BYJU’s Leads The M&A Action
The sector witnessed vigorous M&A activities, led by BYJU’s which acquired 10 companies. The acquisition spree to a large extent was helped by easy access to huge funds. BYJU’s acquisition of test preparatory firm Aakash for a whopping $1 Bn was the highlight of 2021. Unacademy was a close second with 4 buyouts – TapChief, Handa Ka Funda, Rheo TV, Swiflearn.
The edtech space as a whole witnessed 31 M&A deals, accounting for 15% of the total 206 M&A deals in the startup universe. In the individual category, it is second only to the glamour boy, ecommerce, which saw 62 deals.
The objective behind acquisitions seemed to be increasing user base, growing product offerings and capturing audiences in newer segments.
“The M&As will help create a better education ecosystem with newer possibilities for collaborative synergies that is beneficial to both end-consumers and edtech players,” said Singh whose Infinity Learn by Sri Chaitanya acquired Teacherr during the year.
The Short-Term Outlook For Edtech Space
There is a huge market out there for the education sector to leverage and grow as 36% of India’s population is young and learning. Factors that are likely to drive the edtech market this year are the deeper penetration by mobile devices, wider availability of broadband internet and flexible learning modules.
“Bite-size learning modules, live training and the use of AR (augmented reality) and gamification make learning interactive, said Singh, adding that online education offerings across classes 1 to 12 are projected to rise 6.3 times in 2022 to create a $ 1.7 Bn market.
A study by KPMG and Google has noted that nearly one-third of online learners believe online education does not substitute traditional learning due to a lack of interaction with peers and instructors. Low completion rates of online certification courses due to lack of feedback and interactions further underlines the need to have multiple models.
Physical classroom learning is expected to regain momentum, but edtech is unlikely to fade in 2022 or beyond. In terms of teaching strategies, gamification will help the most and many companies have also started experimenting with AR and VR technologies to make their courses more interactive and engaging, according to Singh.
Online education is unlikely to lose its shine even if the conventional physical classes resume in the later part of 2022. Different hybrid models of online education are expected to emerge sooner than later. Sector leader BYJU’s acquisition of Aakash is a testimony to that.
Brick-and-mortar institutes offering value-added services online is one hybrid model that is likely to catch the fancy of learners. Edtech apps offering offline platforms for engagements is another hybrid model that is likely to come up soon.

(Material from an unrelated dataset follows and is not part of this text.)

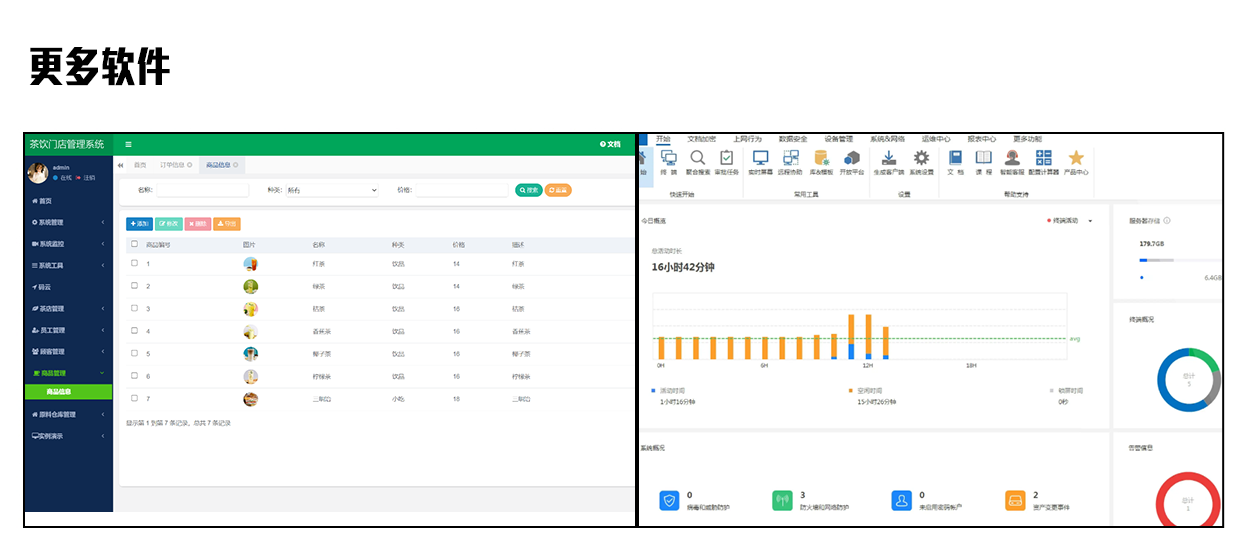Click the 配置计算器 calculator icon
1259x552 pixels.
pos(1044,159)
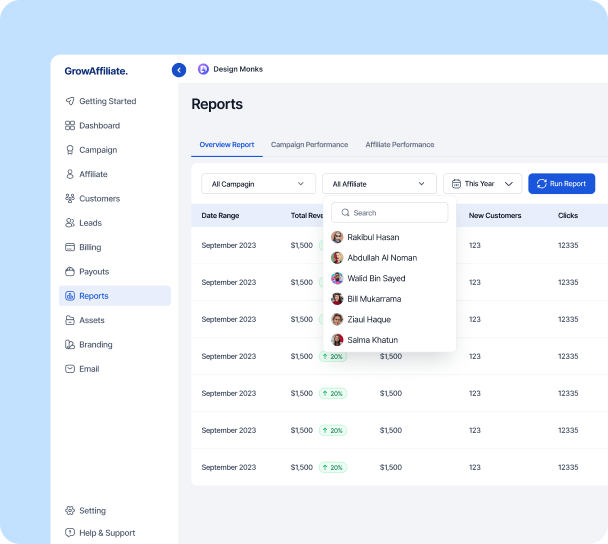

Arun Natarajan of Venture Intelligence said going forward, as students return to physical schools and colleges, they (with the support and advice of parents) are likely to pick and choose the edtech apps. “This is likely to cause some attrition in the sector, leading investors to take a pause. Overall, the boost that edtech companies have received from the pandemic, especially in getting so many students to try out the online option, will provide the sector a permanent leg-up,” he added.